Plone: DevOps
28/11/2024 - -
Jean Ferri Auditorium
Content to be presented in en

Best practices for caching Plone with Varnish at large scale

SysAdmin/Devops
Developer
Beginner

Varnish is a reverse caching proxy that accelerates HTTP applications like Plone. This session focuses on the best practices to setup and configure Varnish in a Plone setup at massive scale.

Scalability of websites and applications is often challenging.

Using a caching proxy like Varnish, can alleviate a lot of pressure from the infrastructure and make applications faster. Plone caters to those needs with built-in caching HTTP features, and support for caching proxies.

In this session we’ll be looking at some Varnish best practices to scale your Plone setup and handle massive amounts of requests.

We’ll talk about:

- HTTP caching headers

- The Varnish Configuration Language (VCL)

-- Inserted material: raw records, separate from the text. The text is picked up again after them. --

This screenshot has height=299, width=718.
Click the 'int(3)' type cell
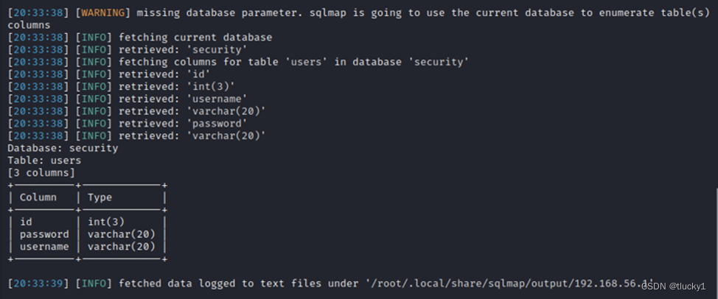coord(106,222)
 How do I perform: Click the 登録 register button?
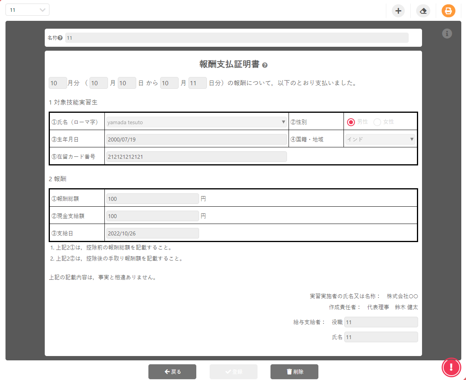(233, 371)
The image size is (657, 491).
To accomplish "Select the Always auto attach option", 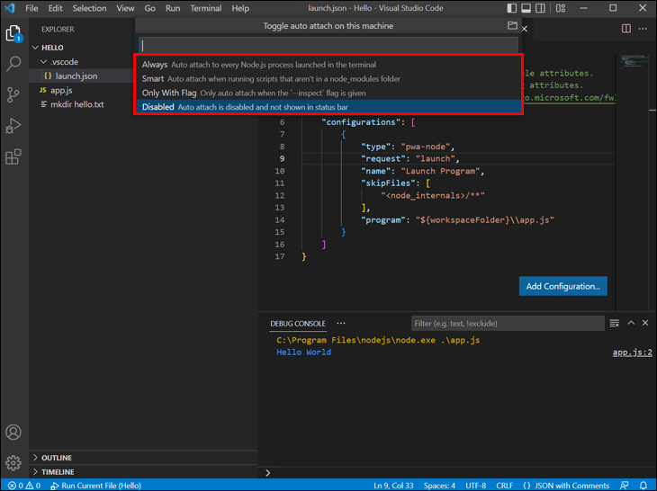I will [154, 65].
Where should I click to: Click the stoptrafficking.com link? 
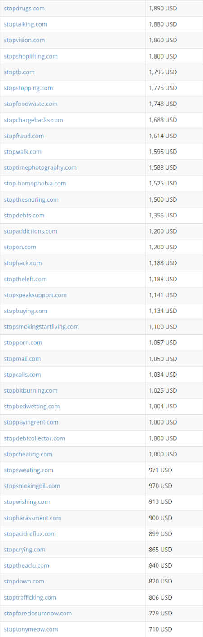30,597
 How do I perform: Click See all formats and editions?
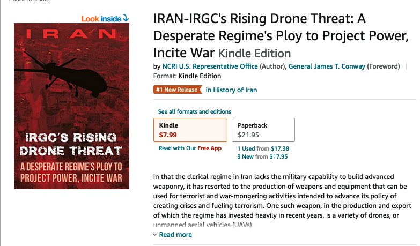pos(194,111)
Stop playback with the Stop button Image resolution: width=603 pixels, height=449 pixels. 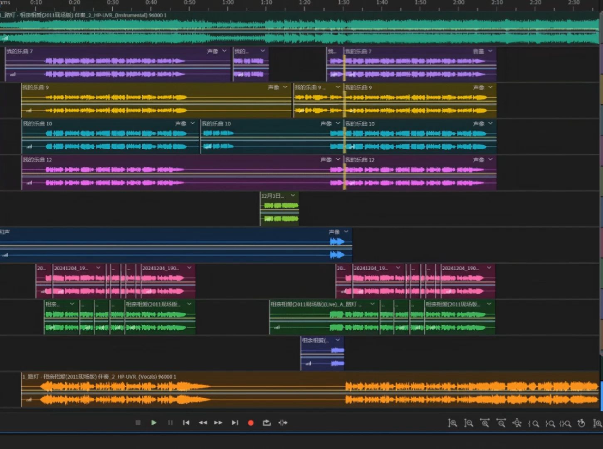(138, 423)
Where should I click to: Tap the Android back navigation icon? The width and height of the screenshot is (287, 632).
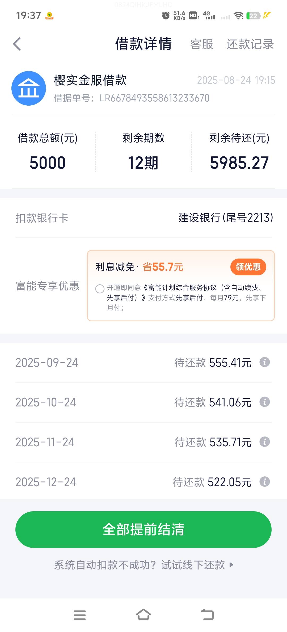207,615
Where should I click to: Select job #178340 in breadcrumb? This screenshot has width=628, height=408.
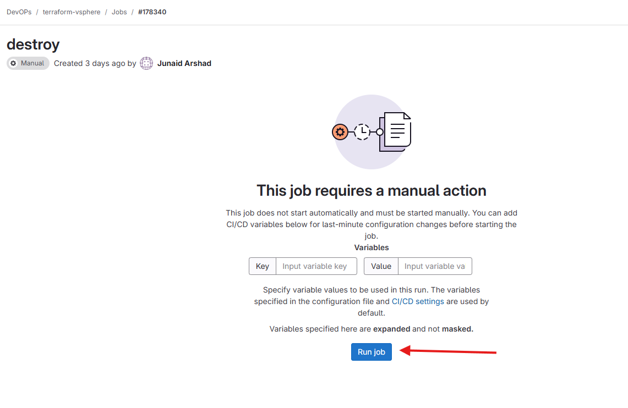pos(152,12)
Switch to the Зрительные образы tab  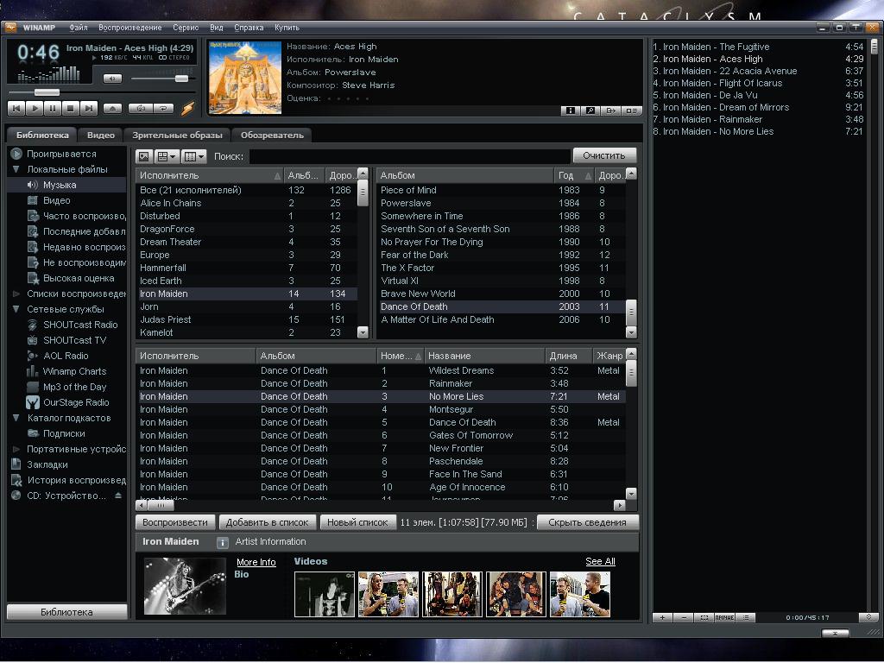[x=177, y=135]
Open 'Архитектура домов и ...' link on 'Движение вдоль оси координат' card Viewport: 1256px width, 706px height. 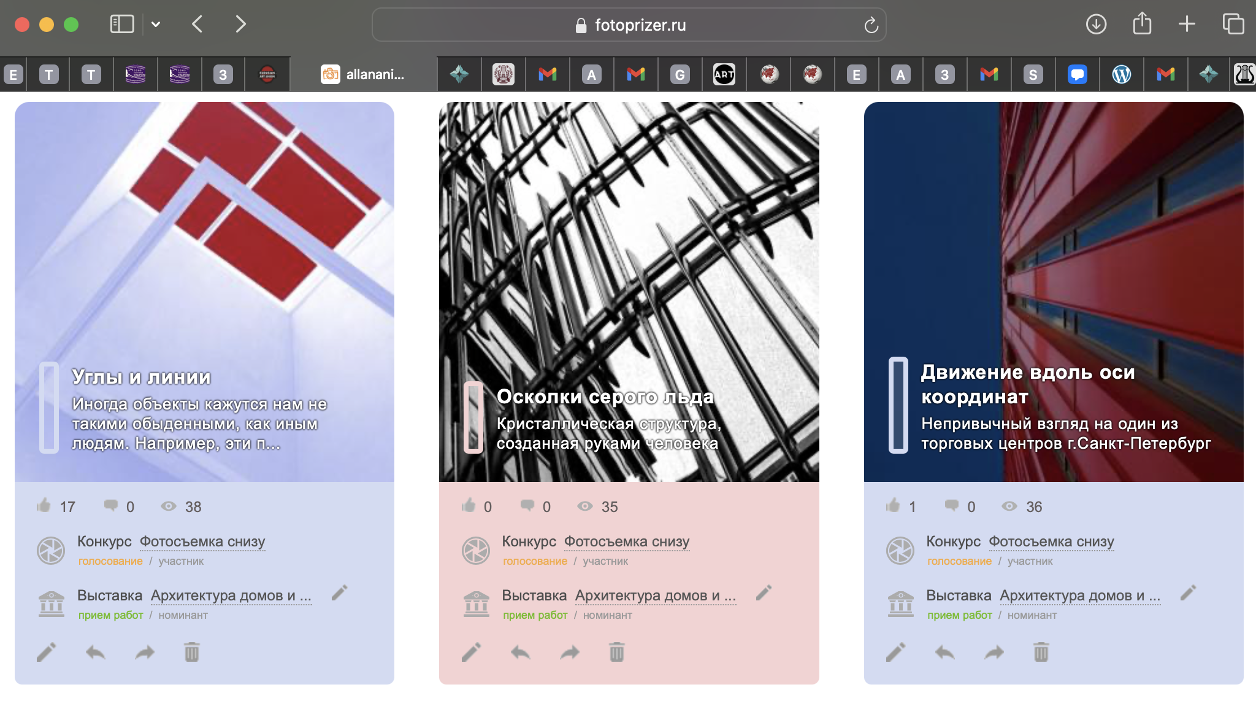[1079, 595]

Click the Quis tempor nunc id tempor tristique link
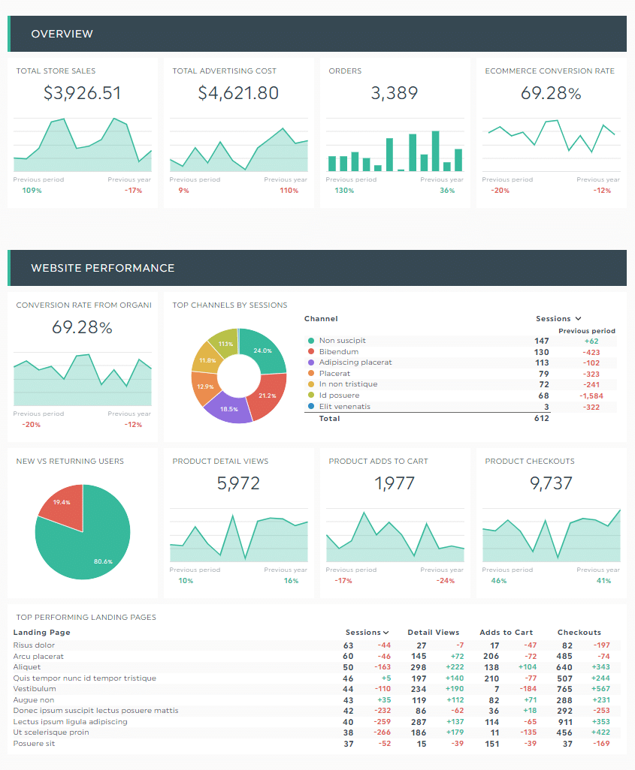point(84,677)
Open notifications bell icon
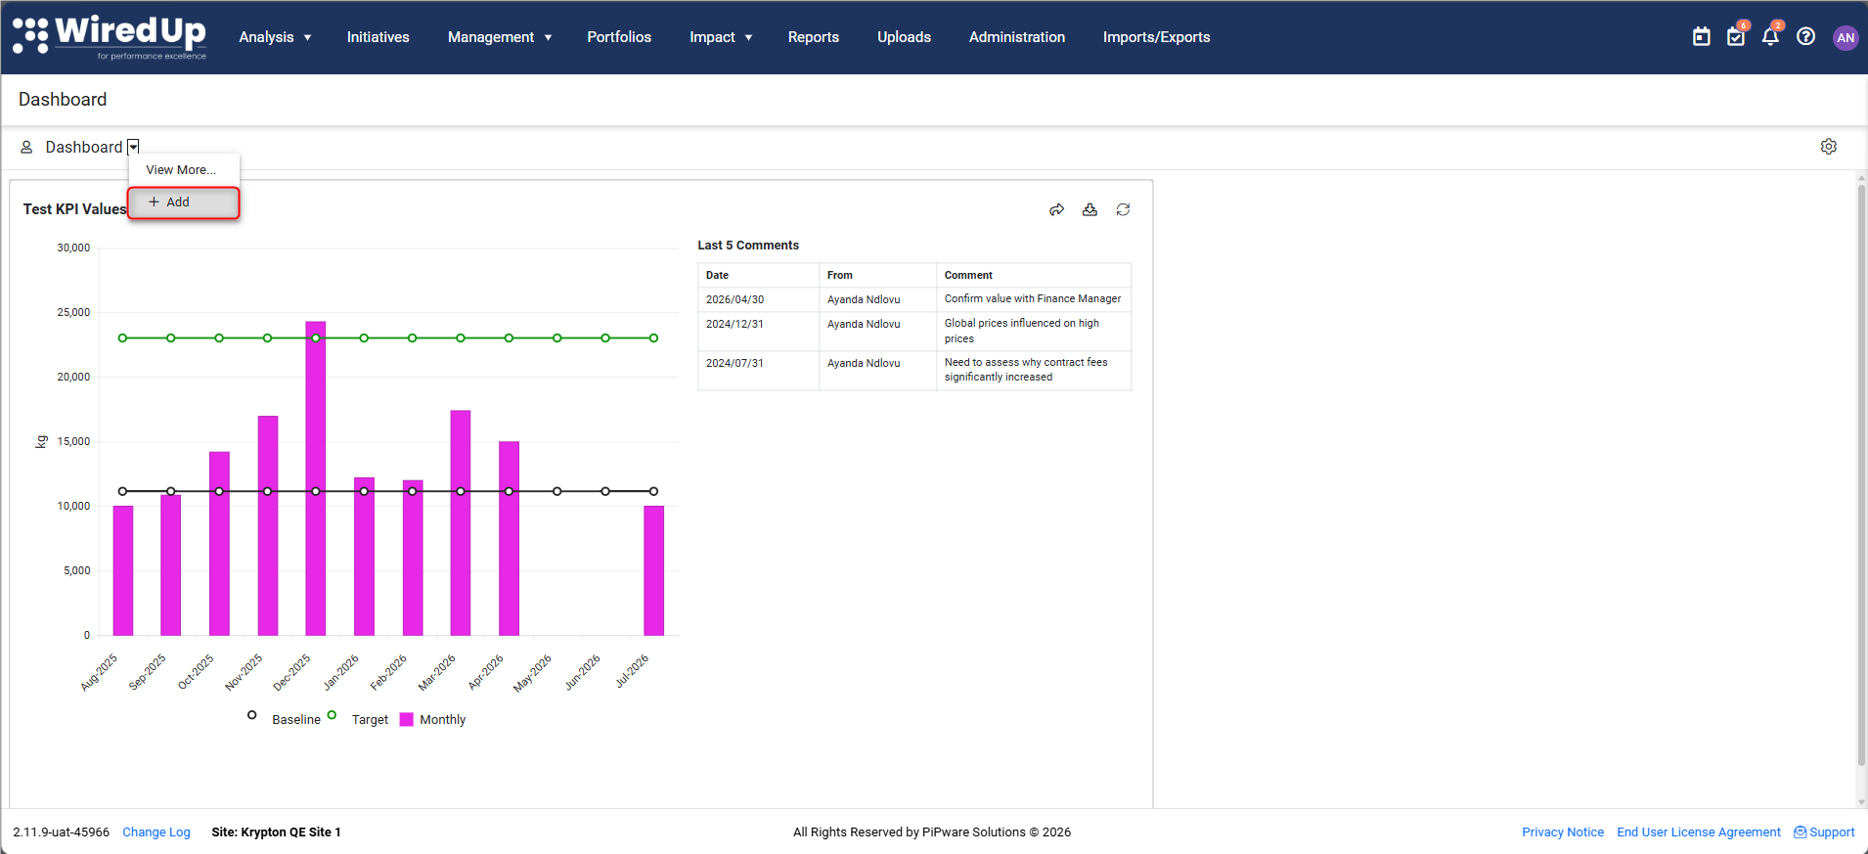 click(x=1770, y=37)
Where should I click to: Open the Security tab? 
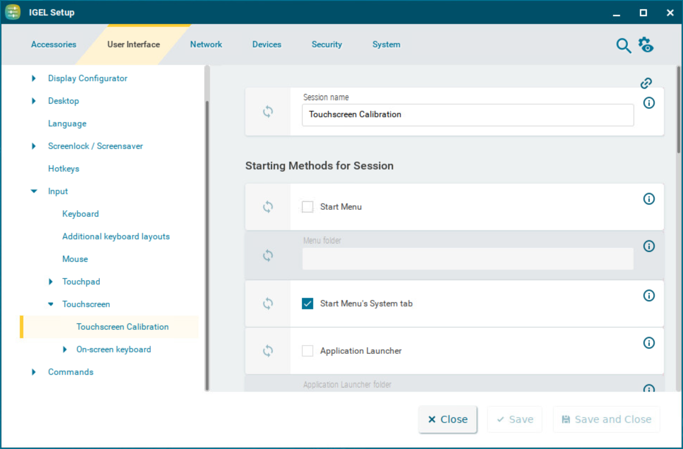pyautogui.click(x=327, y=45)
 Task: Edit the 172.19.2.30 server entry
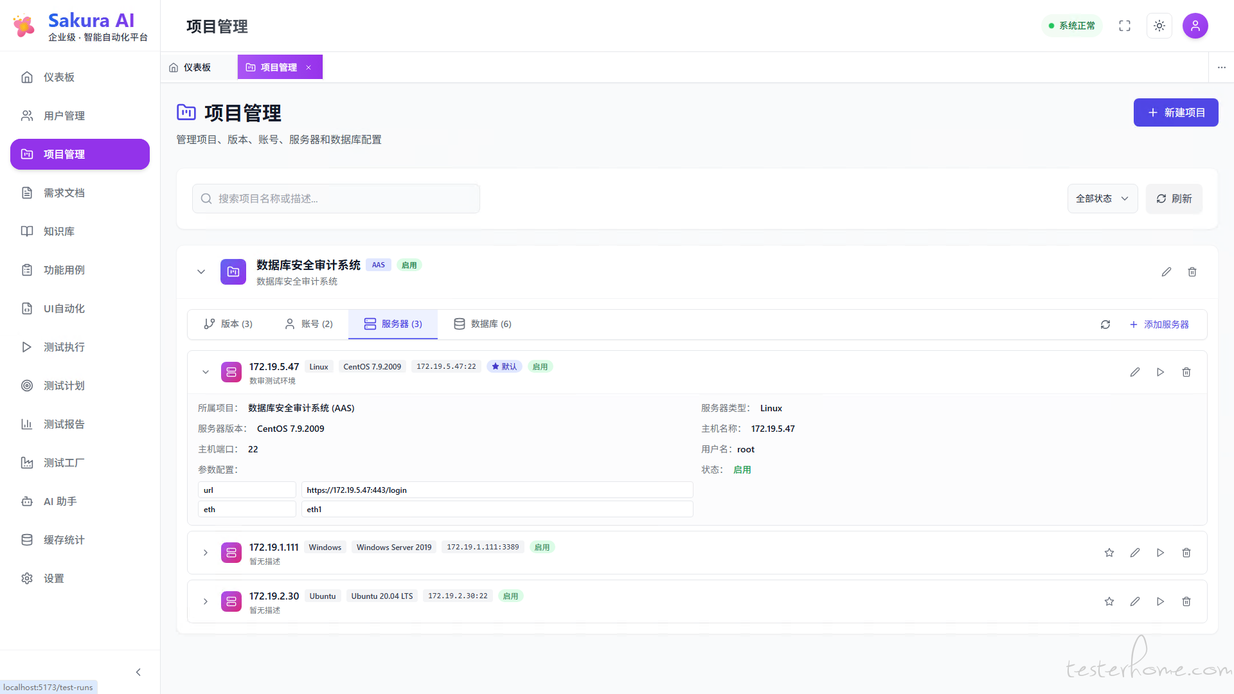pyautogui.click(x=1135, y=601)
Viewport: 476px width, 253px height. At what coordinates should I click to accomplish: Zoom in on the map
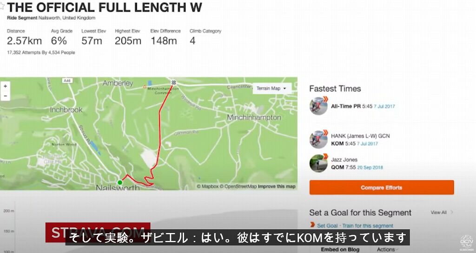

- Cache revalidation & stale content

- Cache purging strategies

- Content negotation & authentication

- Parameter tuning & cache storage configuration

- Kubernetes deployments

- Select enterprise features

- Plone-specific configurations

- Troubleshooting & observability

As an employee of Varnish Software, we deal with scalability issues all the time. We deal with applications written in different programming languages, using different frameworks.

For us it makes sense to embrace Plone and add it to our catalog of supported projects. Our goal is to share some best practices that we see in our day to day. This is mostly from a Varnish-centric perspective.

Deploying Varnish in a Plone architecture is not that hard, but at massive scale, you really want to maximize the cache hit rate, avoid unnecessary misses, and deeply care about a flawless cache invalidation strategy when content changes.

We'll share a lot of the lessons we learnt over the years and we'll explain some of the Plone-specific things you need to be aware of when operating at such scale.

This presentation is in part an introduction into the capabilities of Varnish, but it will quickly go into an overview of what exactly you need to do to get the most out of Varnish.